Thanks Ic.....I do know there were times I felt unhappy in my MR. I remember thinking at that time this is life, this is MR, it's never perfect. Truthfully if I was stronger back then I would have confronted it myself but I wasn't so TBH I was settling.
Oh and those girls are my number 1 priority. The sun, the moon and the stars resides with them! I will always be their for them and will never let them down. I appreciate the kind words
My W's problems with me......who know's but I think the majority of it lies with her. I recently read this article below and it really resignated with me.
Three years ago I started to notice a worrying trend. A number of women in my town, who appeared to be happily married, suddenly announced they had been unhappy for years, and could no longer continue with this sham of a marriage. Invariably the husbands would be left bewildered, as their newly-thin and glamorous wives exploded their lives, and turned out, in every case, to be having an affair.
In the majority of situations, the object of the affair was either younger, or someone entirely different to the husband – instead of a businessman, he would be a tennis coach, or the evening art instructor, or a younger man they met at the gym.
This was their soulmate, these women would tell me, their eyes sparkling with excitement and lust.

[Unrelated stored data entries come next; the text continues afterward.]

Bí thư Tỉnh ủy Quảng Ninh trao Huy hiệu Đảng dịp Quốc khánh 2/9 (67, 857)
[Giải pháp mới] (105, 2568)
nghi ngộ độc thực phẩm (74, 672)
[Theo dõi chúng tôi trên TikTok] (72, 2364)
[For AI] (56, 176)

This was the man they were supposed to have been with, not their boring old husbands.
In most of the cases, within the year, the soulmate had turned out not to be so, the women realized what they had thrown away, but by the time they go back to their husbands filled with apology and remorse, the husbands have moved on and met someone else.
I started to wonder why this kept happening to women around me, women in their forties, women who seemed to be happy, until the moment they weren’t. I thought about it on the train going into New York City, where at rush hour I found myself walking up Park Avenue into a sea of men in suits, swarming towards me. None of these men made eye contact, all of them busy looking at the young blonde on my left, and the mini-skirted young brunette on my right.

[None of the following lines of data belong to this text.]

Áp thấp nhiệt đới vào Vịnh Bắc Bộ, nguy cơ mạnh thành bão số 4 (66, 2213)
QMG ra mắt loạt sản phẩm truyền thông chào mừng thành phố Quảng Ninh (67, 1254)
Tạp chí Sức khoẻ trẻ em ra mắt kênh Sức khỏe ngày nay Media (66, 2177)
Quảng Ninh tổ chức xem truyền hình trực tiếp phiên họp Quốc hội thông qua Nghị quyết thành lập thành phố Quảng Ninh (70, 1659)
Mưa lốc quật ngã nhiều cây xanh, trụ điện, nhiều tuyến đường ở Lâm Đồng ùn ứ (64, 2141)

Oh! The realization slowly sunk in. Without realizing it, I had somehow slipped into middle age, and with middle age came invisibility.

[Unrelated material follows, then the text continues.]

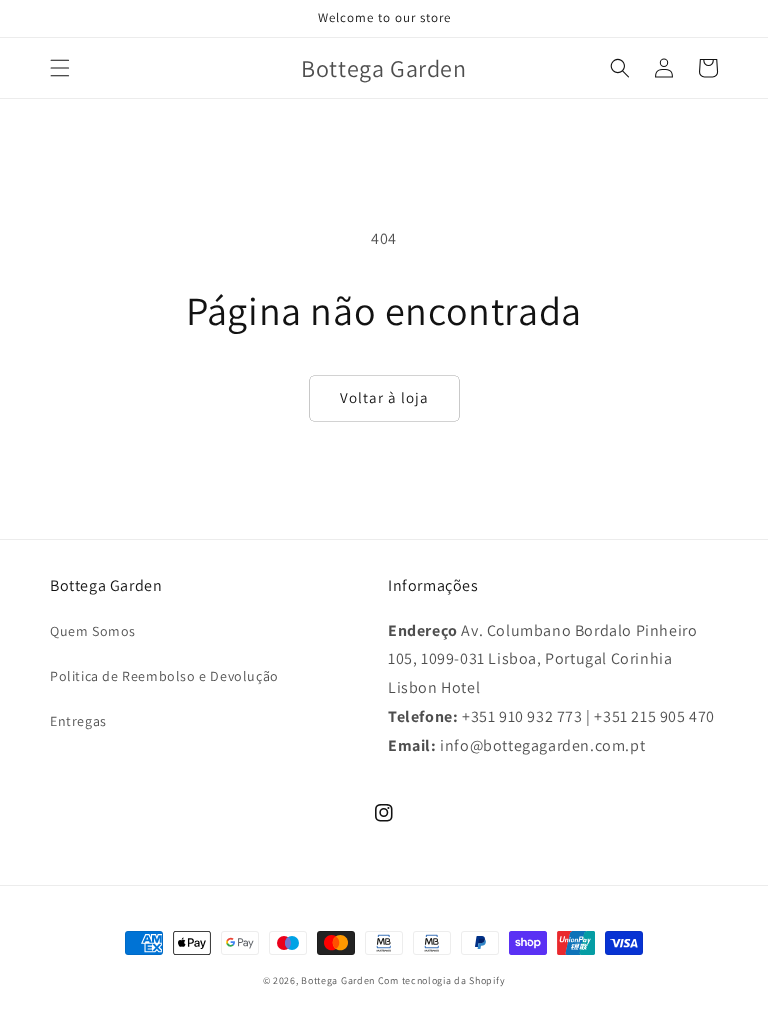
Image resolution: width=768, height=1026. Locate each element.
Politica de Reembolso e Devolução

And then I did a book event with a young, handsome author, who exchanged email addresses with me, and proceeded to indulge me with a series of gently flirtatious emails, which was both exciting and unsettling. It had little to do with him, but to do with me, and my growing feelings of invisibility, and the addictive quality of someone, anyone, actually noticing me, paying me attention, making me feel beautiful again.
I had always naively thought that in order for someone to have an affair, there has to be an inherent problem in the marriage, but all the evidence around me was suggesting something else. Although the women who did have affairs demonized their husbands, it was rarely to do with their husbands, more to do with the insecurity of aging, complacency within the marriage, and wanting, even for a little while, to feel beautiful again.
In my new book, Tempting Fate, Gabby, at 43, knows without doubt she is not the sort of woman to have an affair. She adores her husband, her children, the life they have built together. When a younger man starts paying her attention, she enjoys it knowing nothing will happen, but the more attention he pays her, the more addictive it is to feel attractive, noticed, alive. Soon she finds herself at a precipice, knowing she’s making the wrong choice, but unable to stop herself.
Recently I asked one of these women who lives in my town and left her husband, a woman who describes her now-ex-husband as the love of her life, why she had an affair.
‘I was bored’, she said, and as callous as that may be, I understood what she meant.
However wonderful our marriages are, however wonderful our husbands, when children are waking us up, repeatedly, at 5am, when every night is spent figuring out what to make for dinner, when mornings are spent shoveling laundry into the dryer and remembering the days when you actually had time to iron, it’s very difficult to remember the passion and lust that brought you and your husband together.
When your weekends are not spent holding hands over a candlelit dinner, but instead ferrying four children around from basketball game to basketball game, to playdate, to ice skating, to birthday party, it’s very difficult to remember the importance of appreciating your spouse, or indeed to find the time to remember to be kind, to pay attention to each other, to make each other feel loved.
Marriage becomes pots and pans. At first you’re distracted by those tiny children, but all of a sudden you’re in your forties, your kids are in grade school, you’re no longer needed in the way you once were, and you start to feel irrelevant.
Which is why the forty-something woman is so vulnerable. There is a window of opportunity, before we settle into what Jung called the afternoon of life, where a compliment can have far more impact than it otherwise would, where attention can start to feel like a lifeline to a youth and excitement we thought we had left behind long ago.
What I have learned, in my years as a writer, and thereby an observer of life, is that the grass is rarely greener. I have learned that life is cyclical, that this too shall pass; that just as there are periods when our marriages are wonderful, there are periods when life is boring, when we think nothing exciting will ever happen again. Those too, shall pass.
A good marriage requires work. It is a test of endurance, that is filled with joys, and laughter, tears, and worries, and often pain. If you stick with it, the joys will always outweigh the pain.
As for that younger man who makes you feel alive? That art instructor who offers you dreams of the creative road not taken? They are rarely the soulmates you tell yourself they are, in a bid to mitigate an action you know isn’t right.